The broader move toward autonomous supply chain execution is gaining measurable traction. According to BCG research, agentic AI systems already accounted for 17% of total AI value in 2025 and are projected to reach 29% by 2028. Operational examples are emerging across distribution-adjacent industries: transportation companies using agentic workflows to solicit and rank supplier quotes without human intervention, and manufacturers deploying agents to automate supplier scoring and quote validation.

Tariff Volatility Is Compressing the Timeline

The urgency behind AI investment in 2026 is not driven solely by competitive dynamics among distributors. Persistent tariff instability and geopolitical fragmentation have added new pressure on supply chain teams to respond faster to disruption than legacy planning systems allow.

According to Everstream Analytics, geopolitical fragmentation and the strategic use of trade regulations now registers at a 97% threat level.

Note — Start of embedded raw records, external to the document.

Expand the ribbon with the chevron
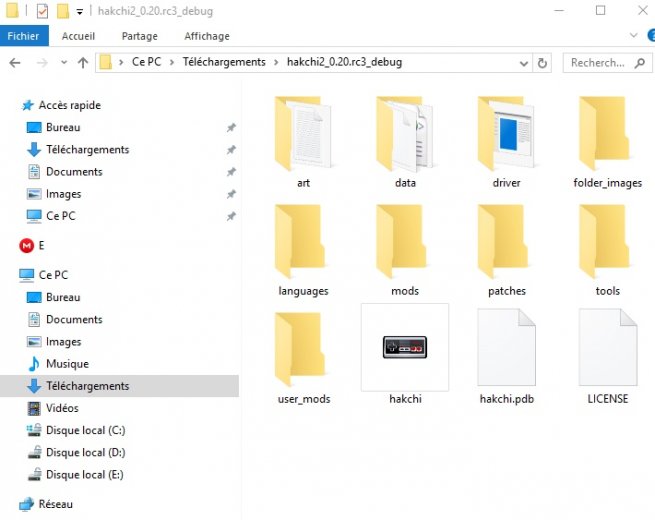 coord(632,36)
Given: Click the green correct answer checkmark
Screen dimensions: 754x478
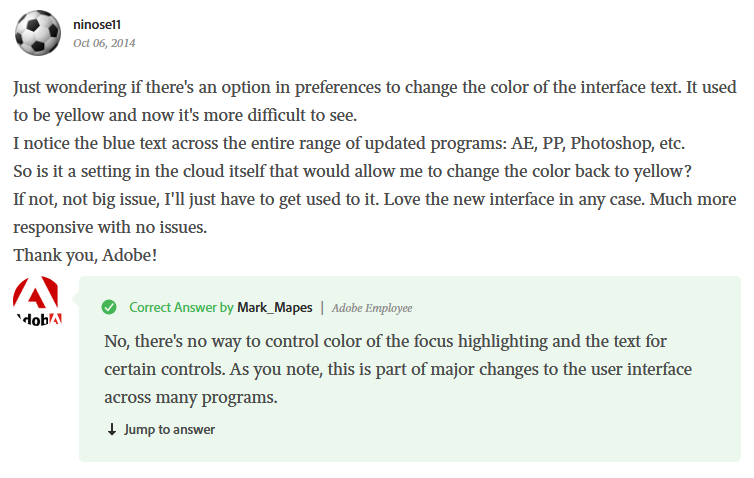Looking at the screenshot, I should 109,307.
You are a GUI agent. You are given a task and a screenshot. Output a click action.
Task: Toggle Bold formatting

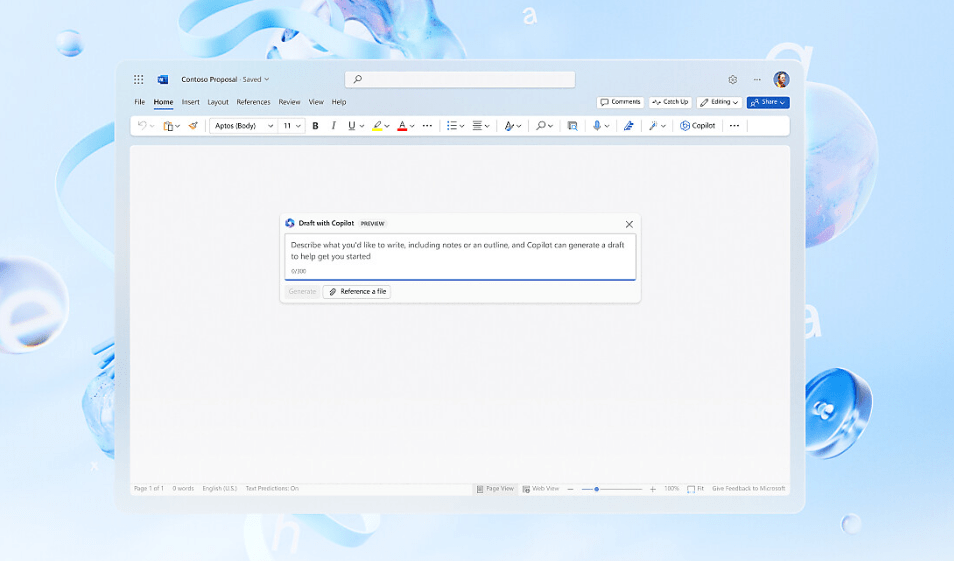click(315, 126)
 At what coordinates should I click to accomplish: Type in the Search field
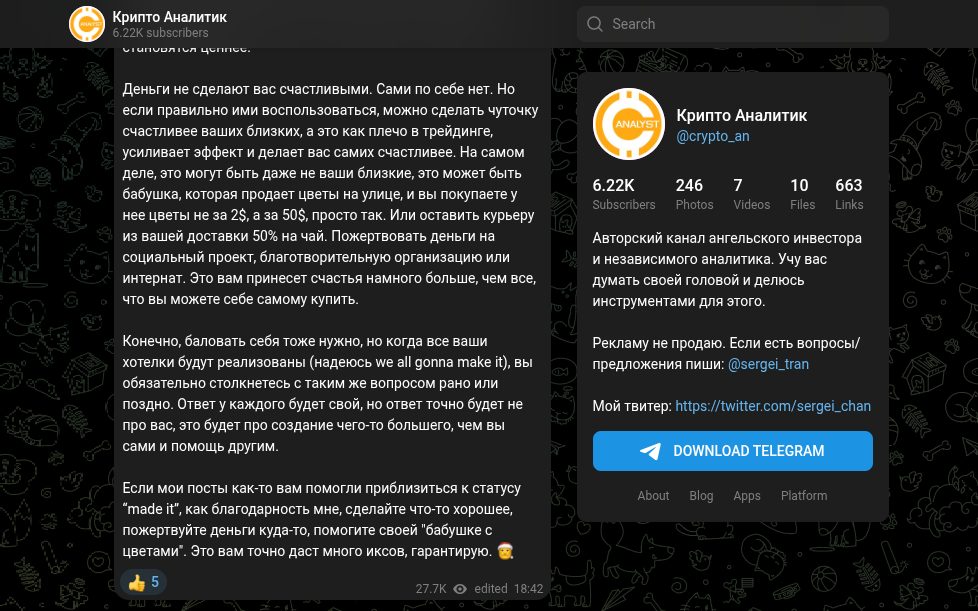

Governments are increasingly imposing export controls, local content requirements, and tariffs to secure critical supply chains in semiconductors, critical minerals, and pharmaceuticals — product categories that sit directly in the core catalog of many industrial, electrical and safety distributors.

Industry surveys confirm that 78% of supply chain leaders anticipate disruptions will intensify over the next two years, but only 25% say they feel prepared. For distributors managing complex supplier networks and extended replenishment cycles, that gap is not a forecast problem — it is an operational risk.

Execution Remains the Governing Constraint

The pace of AI adoption across wholesale distribution is uneven, and the barriers to scaling remain real. The ongoing retirement of experienced supply chain professionals is accelerating the need to capture institutional knowledge in AI-enabled tools before it walks out the door. Data readiness remains the foundational limitation: AI systems are only as reliable as the transactional data, product attributes and supplier performance signals that feed them.

McKinsey’s guidance to distributors starting their AI journey is to prioritize immediate, demonstrable value — identify the highest-friction pain points, select one or two low-risk, high-impact use cases, and deliver results within three to four months before attempting to scale. That sequencing, McKinsey notes, is what separates distributors generating real returns from those still in pilot mode.

Grainger is targeting 80% digital sales. Fastenal is embedding smart vending machines deeper into customer operations. Oracle and a growing ecosystem of supply chain platform vendors are building agentic capabilities directly into the ERP and procurement systems distributors already rely on. The window for distributors to get ahead of that curve is narrowing. How quickly the broader industry can connect AI to clean, real-time operational data will determine competitive positioning well beyond the current planning cycle.